Tomorrow night, if the storms relent, Ali will stack another ship with human cargo. It will be his third big freighter; over the past six months, Ali claims to have singlehandedly shifted 1,000 Syrian clandestini into Italy, front doorstep of a continent. And he and Abu Laith will have made a fortune out of fleecing fellow Syrians.
They claim to be ‘philanthropists’, aiding their compatriots. They say that it’s the Turkish mafia, the owners of the cargo vessels, who are the ones minting US dollars. That, they say, is where two thirds of the money goes. But they clearly take a healthy cut. They live in large marble-floored apartments. Both have swimming pools.
Their clients, on the other hand, are so desperate to escape the ruins of their homeland that they don’t really care if they get fleeced. There’s an acceptance of the going rate and a rationalisation of the risk. They don’t give a thought to comfort. They just want to get there. In an out-of-season seaside town, we sit in our car outside a corner shop, which sells cigarettes, chewing gum and life vests.
There’s a steady flow of anxious Syrians doing last-minute shopping. Across the road from a cheap hotel, we meet a former Syrian army defector-turned-rebel fighter. He’s a refugee in a wheelchair now, paralysed from the waist-down by an Islamic State jihadist’s bullet. He’s on standby for his exodus. To him, smugglers like Ali are a necessary evil. “They make their business out of humans,” Hassan tells us, as he shivers in the freezing wind.
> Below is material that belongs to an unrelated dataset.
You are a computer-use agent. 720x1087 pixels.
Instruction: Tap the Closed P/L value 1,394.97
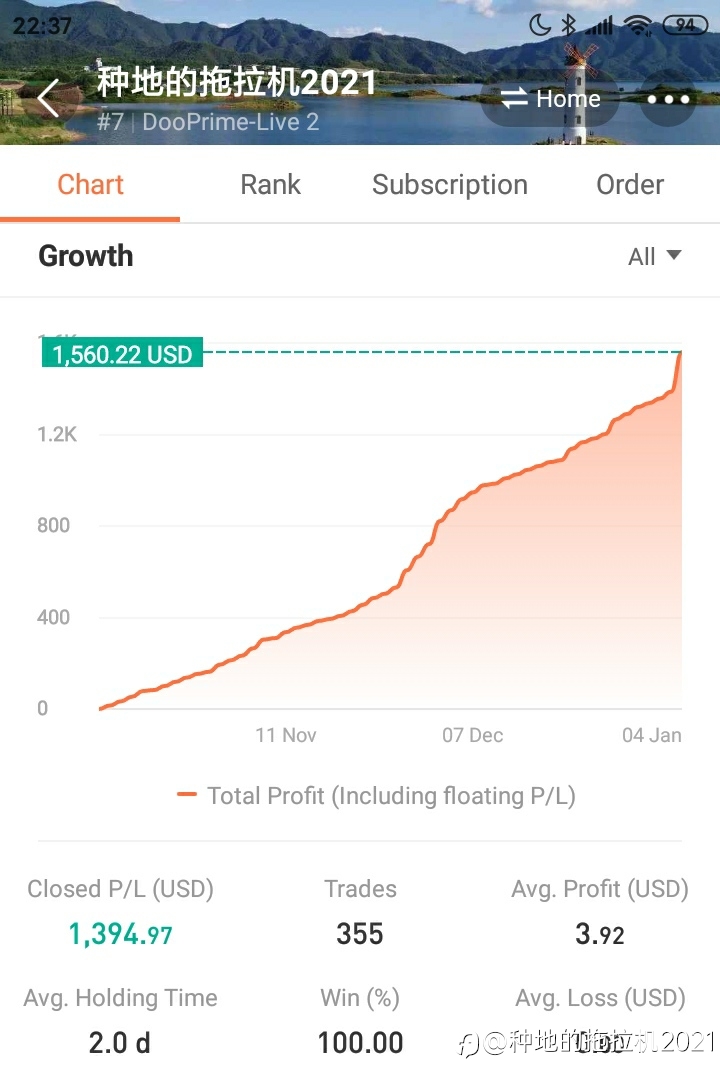(x=120, y=934)
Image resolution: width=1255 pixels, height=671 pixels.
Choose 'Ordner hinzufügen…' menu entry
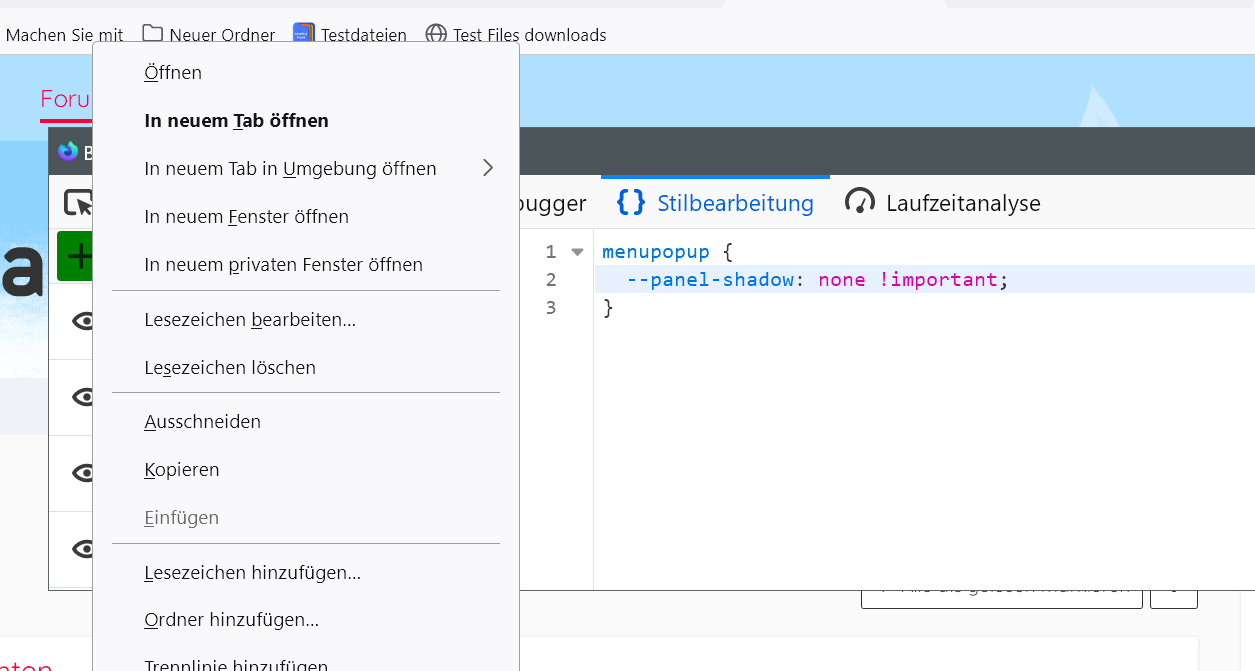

Hassan is not his real name either.
“They don’t care about us at all,” he says he desperately needs specialist medical attention for his spinal injury. He reckons Germany or Britain are his best bet. He’s hopelessly under-dressed for what he’s about to go through, but Hassan’s a survivor. In Mersin, we arrange to meet a group of fellow travellers, also poised for imminent overnight departure. Two mums, two dads and children.
They’re Syrian Palestinians from Yarmouk in Damascus. They’ve survived siege and bombardment and hatched their family escape plan six months ago. In 1948, another generation was forced to flee to Syria from Palestine. “When we were in Syria, they were in permanent danger,” says Hiba, the mother of three children, Yousef, 10, Abdul Rahman, 9, and Yasmina, 5. “They call this the journey of death,” she continues, talking of the perilous voyage ahead.
I know that tonight I will be dreaming of their nightmare.
She looks fondly at her children, stroking Yasmina’s hair. “In the end, no one will take their souls apart from God, but I am not going to wait for death to come to me. I will try to save them.” Those fleeing say they cannot stay in Turkey; life’s impossible there as well, they say, without papers, jobs or money.
Tonight, hundreds of Syrians will likely trust themselves to the godfathers of the Mersin underworld, unable to stay where they are, unable to go home. They are vagrants in a twilight zone, destination Europe. In Istanbul, my plane is on “last call”.
I grab my boarding pass, my passport. I have a home, a family, a job, a life.